E o resultado dessa inversão é um espelho desconfortável. Duzentos mil neurônios humanos numa placa — 0,001% de um cérebro, sem estrutura, sem corpo, sem sentidos — aprendem a jogar Pong com um punhado de tentativas e gastando o equivalente à luz do seu abajur. Nossos melhores sistemas precisam de milhares de exemplos e de uma conta de energia que já preocupa operadores de rede elétrica.
Não sabemos como a biologia faz isso. É esse o verdadeiro achado: não que possamos comprar um computador vivo por US$ 35 mil, mas que um pedaço mínimo e desorganizado de tecido nervoso ainda faz, com folga, algo que quatro trilhões de dólares em indústria de semicondutores não sabe replicar.
Talvez o valor dessas caixas não esteja em substituir nossos computadores.
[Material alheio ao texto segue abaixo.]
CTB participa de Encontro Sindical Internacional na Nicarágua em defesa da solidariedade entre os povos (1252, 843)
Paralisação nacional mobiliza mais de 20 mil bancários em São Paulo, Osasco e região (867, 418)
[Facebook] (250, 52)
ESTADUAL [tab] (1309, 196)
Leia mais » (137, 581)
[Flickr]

Esteja em nos mostrar, com uma clareza meio humilhante, o quanto ainda não entendemos sobre o único computador que a evolução construiu — aquele que você está usando neste exato momento para ler esta frase, com vinte watts.
Fontes principais
O experimento original está em Kagan, B. J. et al., “In vitro neurons learn and exhibit sentience when embodied in a simulated game-world”, publicado na Neuron em outubro de 2022 (DOI: 10.1016/j.neuron.2022.09.001). A crítica formal veio de Balci, F. et al., “A response to claims of emergent intelligence and sentience in a dish”, Neuron 111(5), março de 2023. As declarações posteriores de Brett Kagan sobre a palavra “senciente” foram dadas à Nature.
As especificações e o preço do CL1 estão no site oficial da Cortical Labs (corticallabs.com/cl1). Os anúncios dos data centers biológicos e a demonstração do DOOM foram cobertos em março e junho de 2026 pela Bloomberg, Tom’s Hardware e Gizmodo, entre outros. Os dados de consumo energético citados são os divulgados pela própria empresa — e, como discuto no artigo, exigem contextualização. As reações de especialistas independentes ao trabalho de 2022 estão compiladas pelo Science Media Centre britânico. A discussão bioética se apoia na literatura publicada em Neuroethics (Springer), Frontiers e no Cambridge Quarterly of Healthcare Ethics.